▶ _ACTIVITY_:
Give again, exactly as written, the lines of the records below from the line with "This screenshot has width=1343, height=700." to the line with "Open the 概述 overview sidebar icon". Both end lines count; pictures do not.

Saved data entries:
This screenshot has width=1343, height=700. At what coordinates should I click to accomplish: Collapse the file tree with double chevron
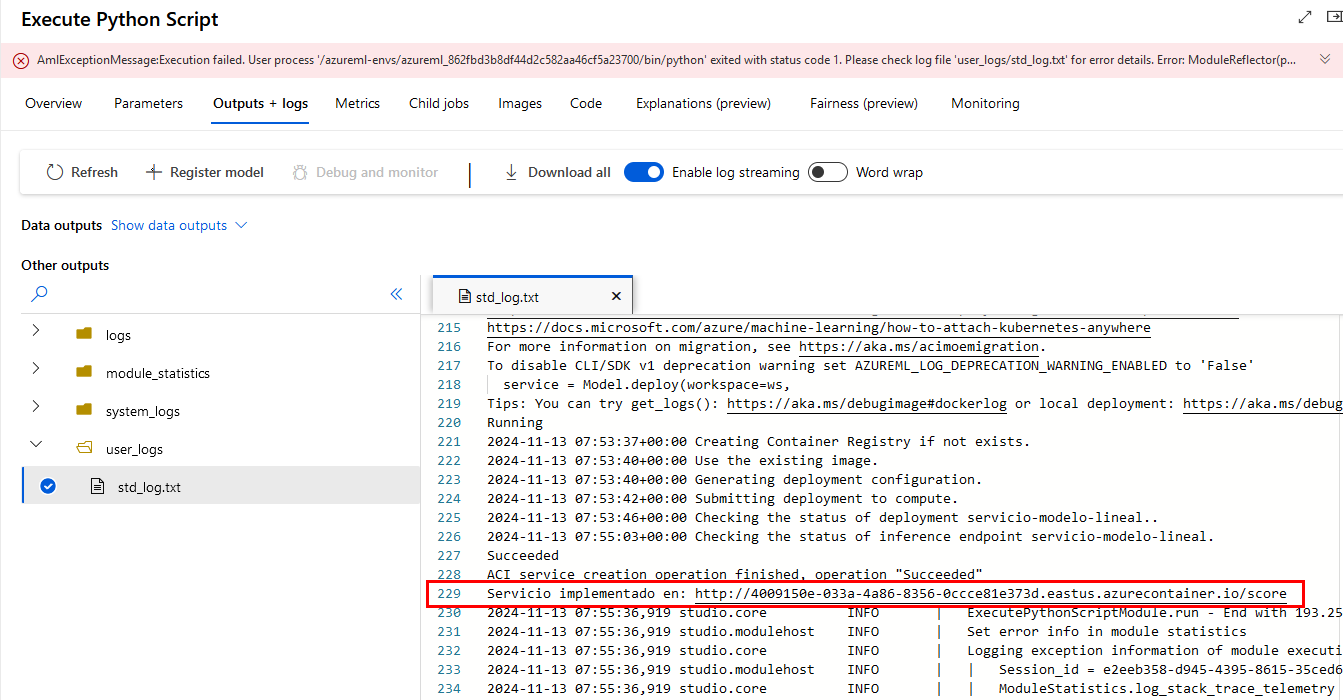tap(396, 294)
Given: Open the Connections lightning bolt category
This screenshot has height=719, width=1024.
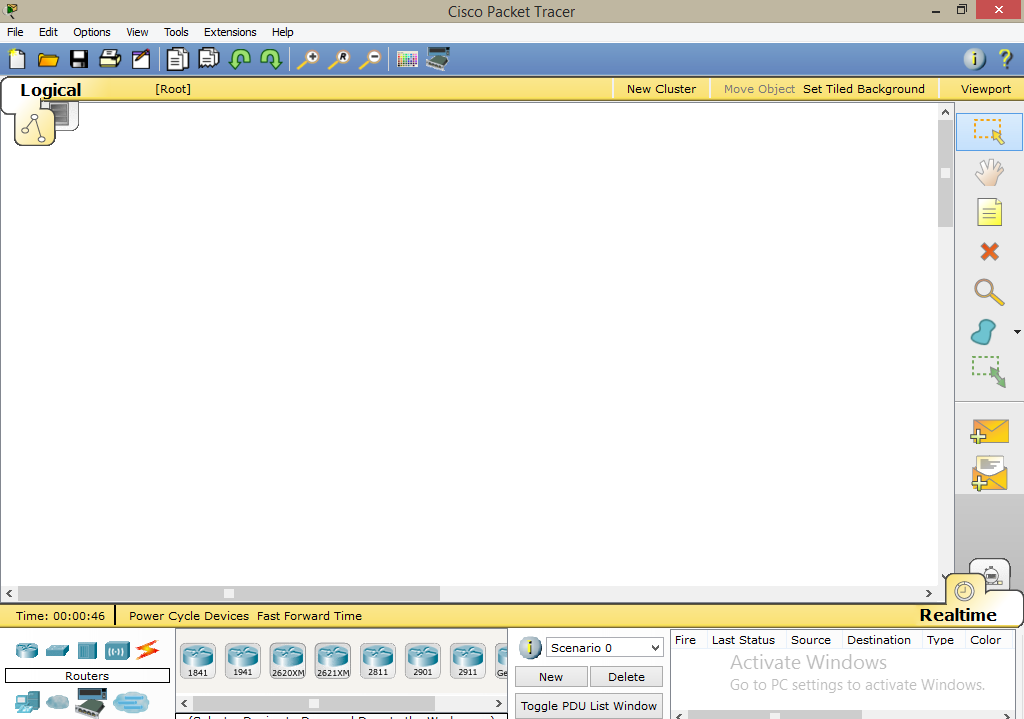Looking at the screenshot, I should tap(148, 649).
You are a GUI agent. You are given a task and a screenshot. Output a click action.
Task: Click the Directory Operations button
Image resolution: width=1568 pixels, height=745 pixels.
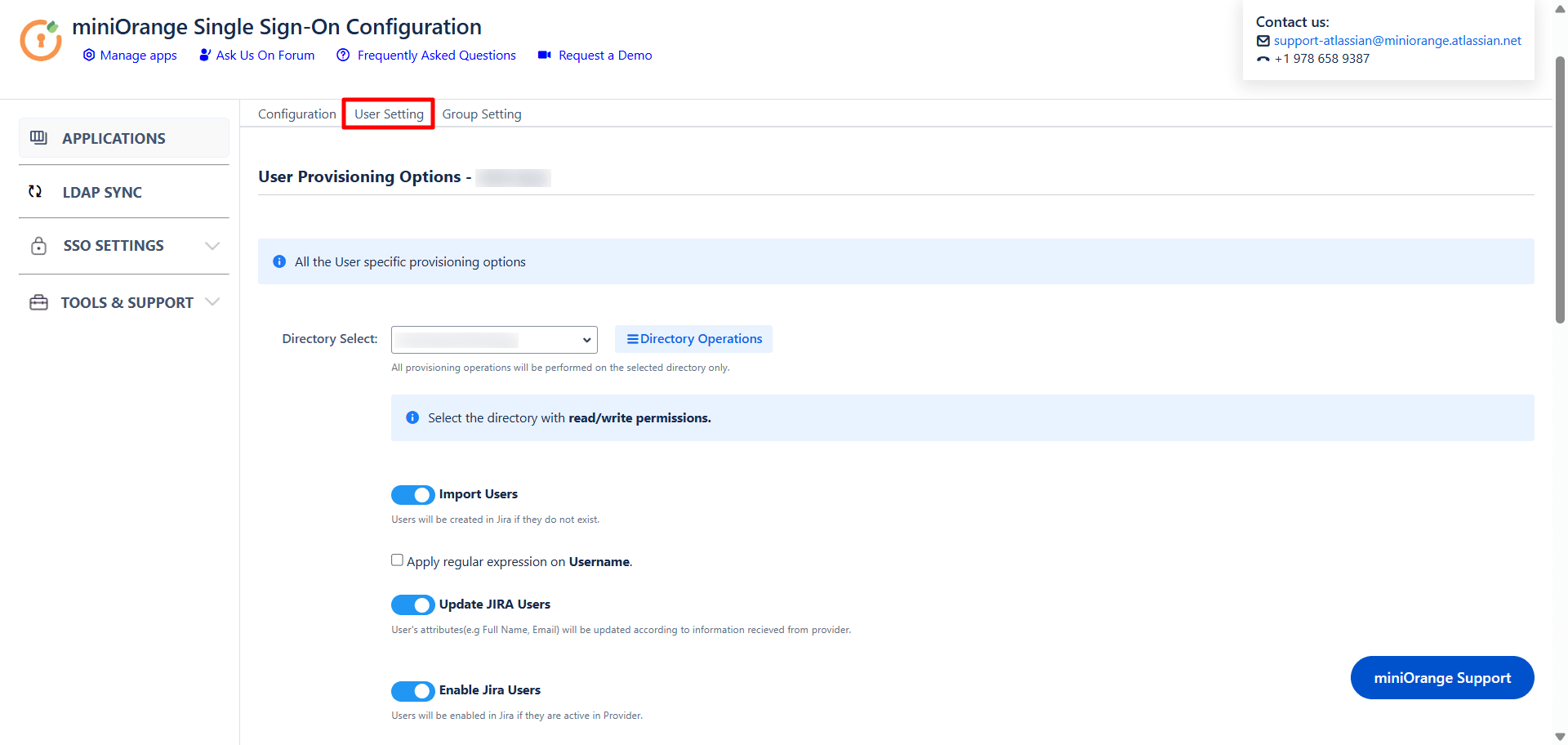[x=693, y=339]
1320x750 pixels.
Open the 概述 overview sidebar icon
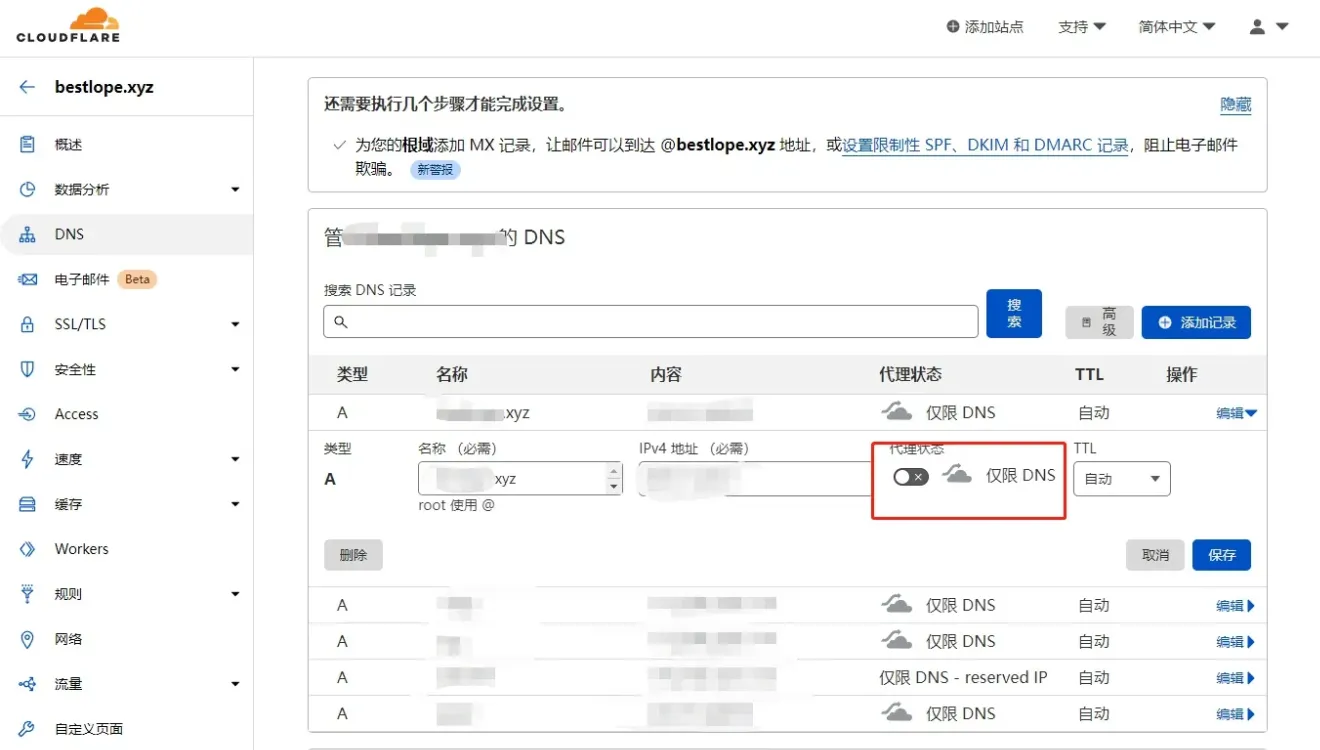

==

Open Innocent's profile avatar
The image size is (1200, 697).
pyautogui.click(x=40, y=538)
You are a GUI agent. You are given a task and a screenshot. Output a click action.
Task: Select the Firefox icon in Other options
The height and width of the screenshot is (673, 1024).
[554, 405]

▶ _ANSWER TO THIS PROBLEM_:
This screenshot has width=1343, height=700. At what coordinates should I click to accomplish: Collapse the file tree with double chevron
tap(396, 294)
Given: Open the Connections lightning bolt category
This screenshot has height=719, width=1024.
Looking at the screenshot, I should tap(148, 649).
You are a GUI agent. You are given a task and a screenshot. Output a click action.
Task: Click the Directory Operations button
Image resolution: width=1568 pixels, height=745 pixels.
[x=693, y=339]
1320x750 pixels.
Open the 概述 overview sidebar icon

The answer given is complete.